**ASSIGNMENT:** All of the data below is to be copied again without changes.

START DATA EXTRACT

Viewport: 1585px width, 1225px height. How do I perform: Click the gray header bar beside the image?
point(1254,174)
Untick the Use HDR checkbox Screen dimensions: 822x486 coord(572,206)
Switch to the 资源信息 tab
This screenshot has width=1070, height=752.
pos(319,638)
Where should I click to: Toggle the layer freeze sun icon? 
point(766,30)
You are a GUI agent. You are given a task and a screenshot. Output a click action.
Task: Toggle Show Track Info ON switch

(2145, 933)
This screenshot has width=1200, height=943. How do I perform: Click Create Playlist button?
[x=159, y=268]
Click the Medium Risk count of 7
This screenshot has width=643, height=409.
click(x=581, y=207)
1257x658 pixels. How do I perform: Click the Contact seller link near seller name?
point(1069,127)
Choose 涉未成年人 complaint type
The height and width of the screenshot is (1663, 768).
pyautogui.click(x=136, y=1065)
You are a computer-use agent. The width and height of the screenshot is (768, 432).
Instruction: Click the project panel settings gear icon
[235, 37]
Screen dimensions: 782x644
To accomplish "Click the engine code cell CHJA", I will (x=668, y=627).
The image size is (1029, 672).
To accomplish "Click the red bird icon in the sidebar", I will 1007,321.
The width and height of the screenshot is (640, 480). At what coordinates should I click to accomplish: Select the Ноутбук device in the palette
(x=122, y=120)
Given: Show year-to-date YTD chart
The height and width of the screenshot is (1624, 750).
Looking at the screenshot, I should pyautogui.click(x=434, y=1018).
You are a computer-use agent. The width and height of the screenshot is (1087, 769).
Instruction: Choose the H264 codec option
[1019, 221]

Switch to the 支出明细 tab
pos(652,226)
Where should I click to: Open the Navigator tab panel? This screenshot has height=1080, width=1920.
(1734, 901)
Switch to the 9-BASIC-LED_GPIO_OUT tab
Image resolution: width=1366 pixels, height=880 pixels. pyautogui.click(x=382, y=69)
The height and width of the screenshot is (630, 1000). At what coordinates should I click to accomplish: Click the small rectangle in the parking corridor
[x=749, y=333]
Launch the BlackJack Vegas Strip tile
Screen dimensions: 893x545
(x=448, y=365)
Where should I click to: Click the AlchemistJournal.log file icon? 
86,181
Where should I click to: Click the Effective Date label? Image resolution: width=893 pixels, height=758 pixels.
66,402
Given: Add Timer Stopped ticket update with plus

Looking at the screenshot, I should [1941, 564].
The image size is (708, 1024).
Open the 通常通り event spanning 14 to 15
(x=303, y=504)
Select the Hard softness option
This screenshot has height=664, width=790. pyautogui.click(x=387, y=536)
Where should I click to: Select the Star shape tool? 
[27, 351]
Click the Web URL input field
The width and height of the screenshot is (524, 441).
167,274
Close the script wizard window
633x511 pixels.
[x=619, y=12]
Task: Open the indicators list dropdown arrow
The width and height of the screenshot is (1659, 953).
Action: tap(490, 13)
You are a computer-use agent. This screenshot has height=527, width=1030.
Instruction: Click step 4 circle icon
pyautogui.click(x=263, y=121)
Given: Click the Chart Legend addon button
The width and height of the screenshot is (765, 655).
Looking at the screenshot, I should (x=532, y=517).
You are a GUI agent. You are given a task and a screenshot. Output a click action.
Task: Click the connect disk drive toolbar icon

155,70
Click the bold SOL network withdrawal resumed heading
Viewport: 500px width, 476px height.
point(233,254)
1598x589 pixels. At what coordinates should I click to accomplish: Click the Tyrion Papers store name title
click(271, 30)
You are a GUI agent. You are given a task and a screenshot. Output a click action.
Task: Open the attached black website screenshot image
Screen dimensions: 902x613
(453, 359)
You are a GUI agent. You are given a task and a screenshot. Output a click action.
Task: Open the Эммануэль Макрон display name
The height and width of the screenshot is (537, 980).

END DATA EXTRACT

**YOUR RESPONSE:**
Viewport: 1585px width, 1225px height. How do I perform: Click the gray header bar beside the image?
point(1254,174)
Untick the Use HDR checkbox Screen dimensions: 822x486 coord(572,206)
Switch to the 资源信息 tab
This screenshot has width=1070, height=752.
pos(319,638)
Where should I click to: Toggle the layer freeze sun icon? 
point(766,30)
You are a GUI agent. You are given a task and a screenshot. Output a click action.
Task: Toggle Show Track Info ON switch

(2145, 933)
This screenshot has width=1200, height=943. How do I perform: Click Create Playlist button?
[x=159, y=268]
Click the Medium Risk count of 7
This screenshot has width=643, height=409.
click(x=581, y=207)
1257x658 pixels. How do I perform: Click the Contact seller link near seller name?
point(1069,127)
Choose 涉未成年人 complaint type
The height and width of the screenshot is (1663, 768).
pyautogui.click(x=136, y=1065)
You are a computer-use agent. The width and height of the screenshot is (768, 432).
Instruction: Click the project panel settings gear icon
[235, 37]
Screen dimensions: 782x644
To accomplish "Click the engine code cell CHJA", I will (x=668, y=627).
The image size is (1029, 672).
To accomplish "Click the red bird icon in the sidebar", I will 1007,321.
The width and height of the screenshot is (640, 480). At what coordinates should I click to accomplish: Select the Ноутбук device in the palette
(x=122, y=120)
Given: Show year-to-date YTD chart
The height and width of the screenshot is (1624, 750).
Looking at the screenshot, I should pyautogui.click(x=434, y=1018).
You are a computer-use agent. The width and height of the screenshot is (1087, 769).
Instruction: Choose the H264 codec option
[1019, 221]

Switch to the 支出明细 tab
pos(652,226)
Where should I click to: Open the Navigator tab panel? This screenshot has height=1080, width=1920.
(1734, 901)
Switch to the 9-BASIC-LED_GPIO_OUT tab
Image resolution: width=1366 pixels, height=880 pixels. pyautogui.click(x=382, y=69)
The height and width of the screenshot is (630, 1000). At what coordinates should I click to accomplish: Click the small rectangle in the parking corridor
[x=749, y=333]
Launch the BlackJack Vegas Strip tile
Screen dimensions: 893x545
(x=448, y=365)
Where should I click to: Click the AlchemistJournal.log file icon? 
86,181
Where should I click to: Click the Effective Date label? Image resolution: width=893 pixels, height=758 pixels.
66,402
Given: Add Timer Stopped ticket update with plus

Looking at the screenshot, I should [1941, 564].
The image size is (708, 1024).
Open the 通常通り event spanning 14 to 15
(x=303, y=504)
Select the Hard softness option
This screenshot has height=664, width=790. pyautogui.click(x=387, y=536)
Where should I click to: Select the Star shape tool? 
[27, 351]
Click the Web URL input field
The width and height of the screenshot is (524, 441).
167,274
Close the script wizard window
633x511 pixels.
[x=619, y=12]
Task: Open the indicators list dropdown arrow
The width and height of the screenshot is (1659, 953).
Action: tap(490, 13)
You are a computer-use agent. This screenshot has height=527, width=1030.
Instruction: Click step 4 circle icon
pyautogui.click(x=263, y=121)
Given: Click the Chart Legend addon button
The width and height of the screenshot is (765, 655).
Looking at the screenshot, I should (x=532, y=517).
You are a GUI agent. You are given a task and a screenshot. Output a click action.
Task: Click the connect disk drive toolbar icon

155,70
Click the bold SOL network withdrawal resumed heading
Viewport: 500px width, 476px height.
point(233,254)
1598x589 pixels. At what coordinates should I click to accomplish: Click the Tyrion Papers store name title
click(271, 30)
You are a GUI agent. You are given a task and a screenshot. Output a click action.
Task: Open the attached black website screenshot image
Screen dimensions: 902x613
(453, 359)
You are a GUI agent. You are given a task and a screenshot. Output a click action.
Task: Open the Эммануэль Макрон display name
The height and width of the screenshot is (537, 980).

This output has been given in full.